### Seitenauszug

Unsere Perle der Provinz im Juli ist Bad Sachsa. Die niedersächsische Kleinstadt lädt zum Wandern auf zehn verschiedenen Wegen ein, die Ruine des Kloster Walkenried beeindruckt durch ihre Größe und im Kurhaus gibt es im Sommer zahlreiche Kulturveranstaltungen.
Patsch, da war Friese nass. Einem kecken Jungen soll der Schmerl das Gesicht gewässert haben, weil er vom Angeln nicht lassen wollte. So überliefert es die Sage vom Schmelzteich in Bad Sachsa. Schmerle sind karpfenartige Fische und sie leben tatsächlich hier. Ebenso real ist eine Wasserfontäne, die hier stündlich mit bunten Lichtern Touristen und Kurgäste erfreut. Für diese bietet Bad Sachsa allerhand Chichi, denn von ihnen lebt der niedersächsische Kur- und Wintersportort nahe der thüringischen Grenze. Und doch lohnt sich der Besuch der 7.000-Seelen-Gemeinde am Harzrand auch für Menschen, die keine Lust auf Spa und Tanztee haben.
Die Kleinstadt ist mit dem Zug über Nordhausen oder die A 38 gut zu erreichen. In der Kernstadt kann man sich zu Fuß bewegen, auch wenn sie sich entlang des Flusses Uffe etwas in die Länge zieht. Immerhin ist das eine Gelegenheit, dem plätschernden Uffesausen zu lauschen. Grund zur Hast besteht nicht. Gesiedelt wurde hier schon im Mittelalter. Wichtiges gibt es aus der Zeit nicht zu berichten. Auch für die Zeit, nachdem der Ort im 16. Jahrhundert das Stadtrecht erwarb, geben die Annalen nicht viel her. Erst mit dem ab 1874 einsetzenden Kurbetrieb nahm die Welt Notiz von Sachsa, das kurz danach den Zusatz »Bad« erhielt. Um 1900 etwa kamen auf 2.000 Einwohner und Einwohnerinnen 4.000 Kurgäste.

######
### Bereitgestellte Daten

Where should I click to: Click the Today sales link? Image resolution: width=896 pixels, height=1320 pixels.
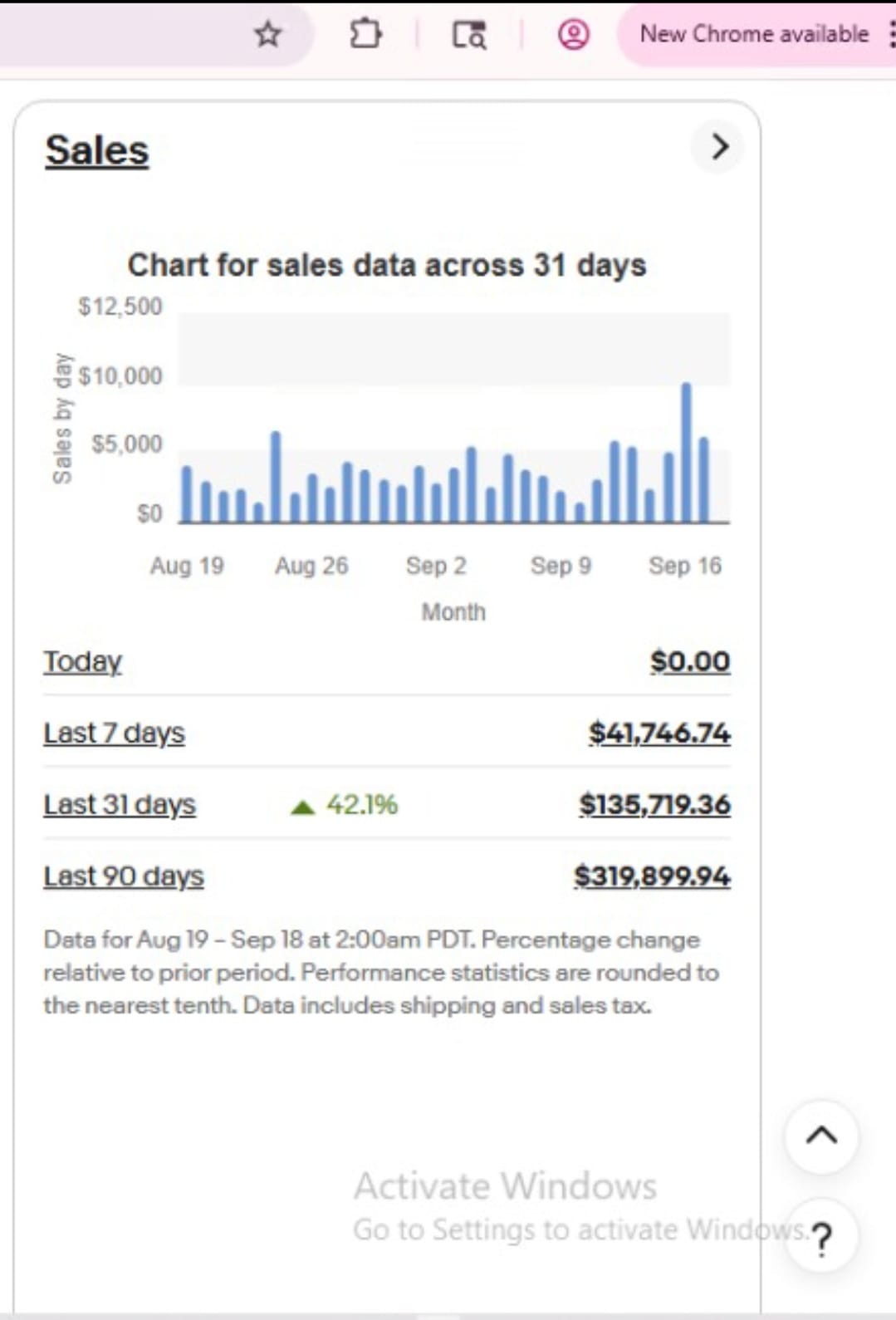click(x=82, y=662)
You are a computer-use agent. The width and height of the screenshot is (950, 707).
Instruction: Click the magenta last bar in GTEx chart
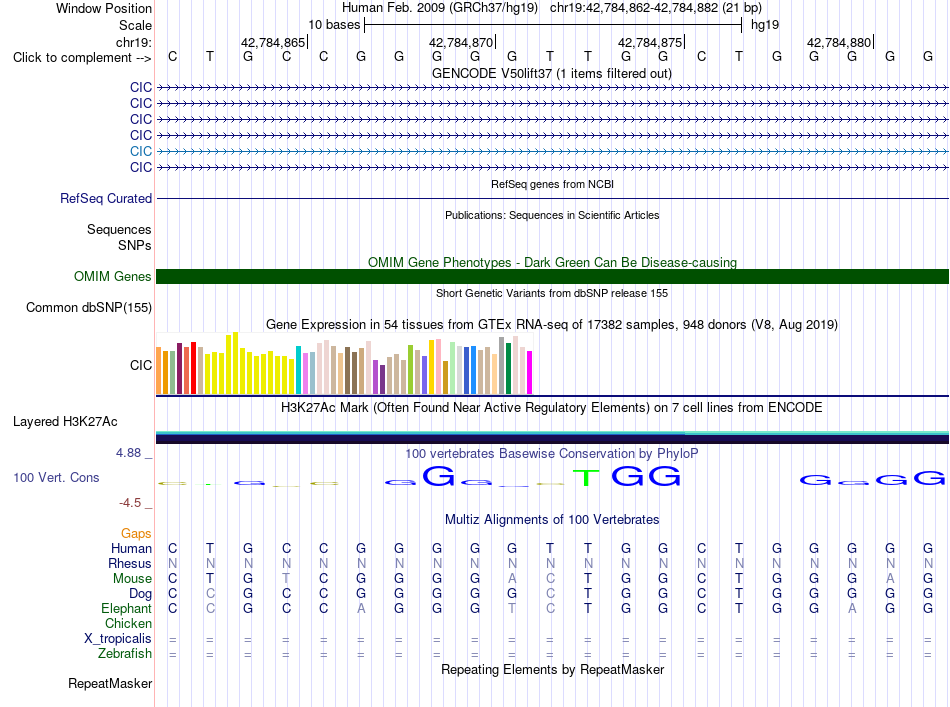point(529,373)
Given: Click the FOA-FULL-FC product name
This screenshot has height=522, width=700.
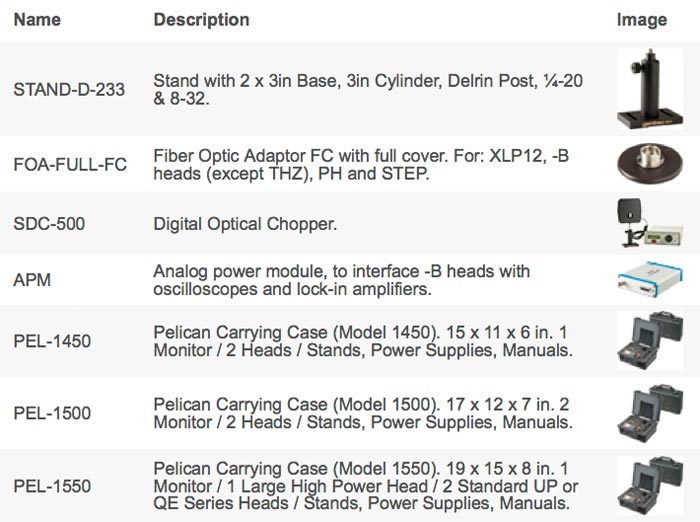Looking at the screenshot, I should 70,164.
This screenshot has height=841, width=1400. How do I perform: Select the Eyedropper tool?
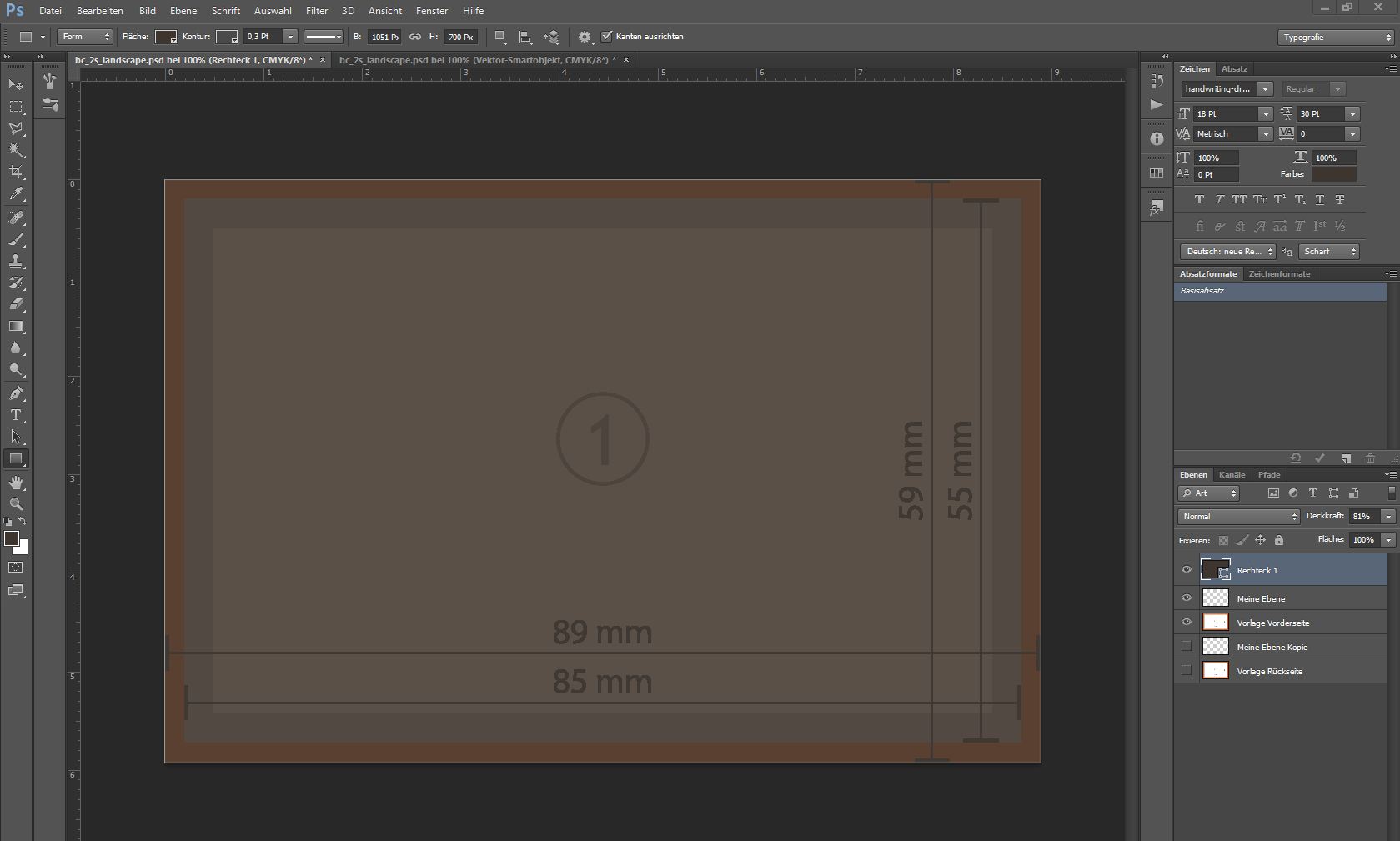[16, 194]
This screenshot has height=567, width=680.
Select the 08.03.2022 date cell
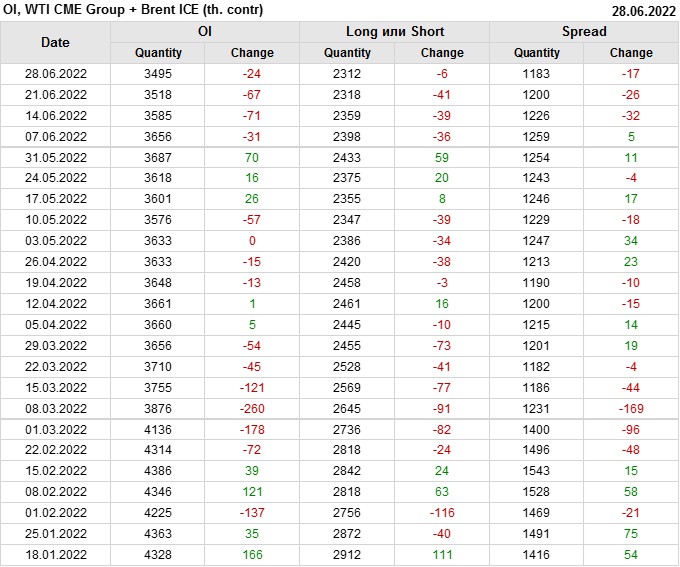[x=55, y=408]
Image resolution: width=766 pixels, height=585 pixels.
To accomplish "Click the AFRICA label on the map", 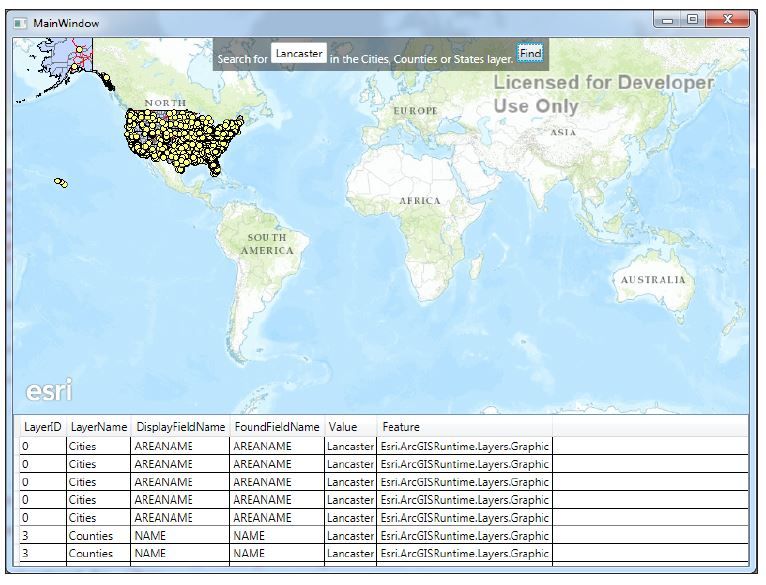I will 420,201.

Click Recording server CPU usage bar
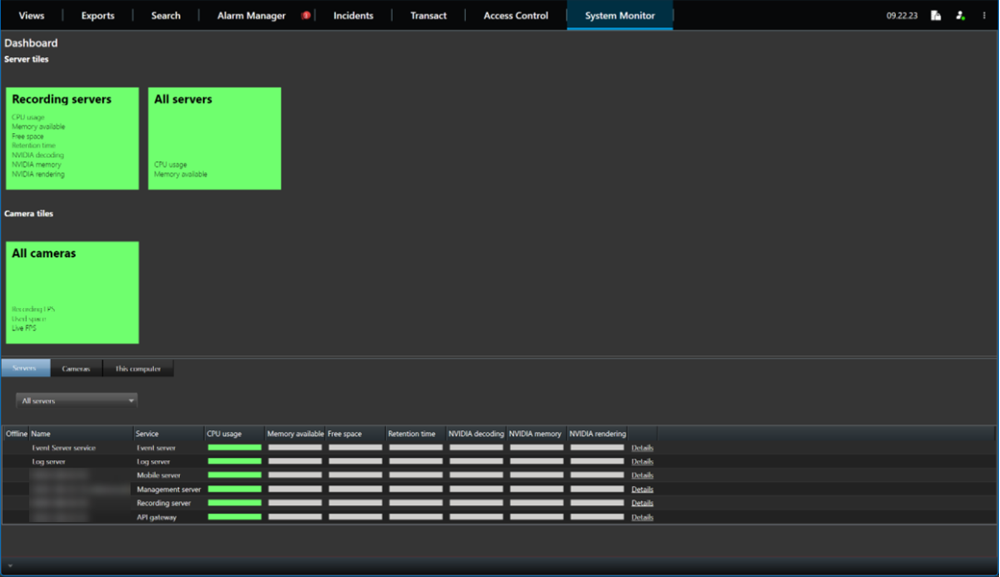234,503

######

Aufgabe:
Beantworte diese drei Fragen zum Text über Bad Sachsa.
(a) Auf wie vielen verschiedenen Wegen lädt die Kleinstadt zum Wandern ein?
(b) Als wie viele Seelen zählende Gemeinde wird der Ort am Harzrand bezeichnet?
(c) Ab welchem Jahr setzte der Kurbetrieb ein?
Die Datensätze stammen aus einer anderen Quelle.

Lösung:
(a) Auf zehn Wegen.
(b) Als 7.000-Seelen-Gemeinde.
(c) Ab 1874.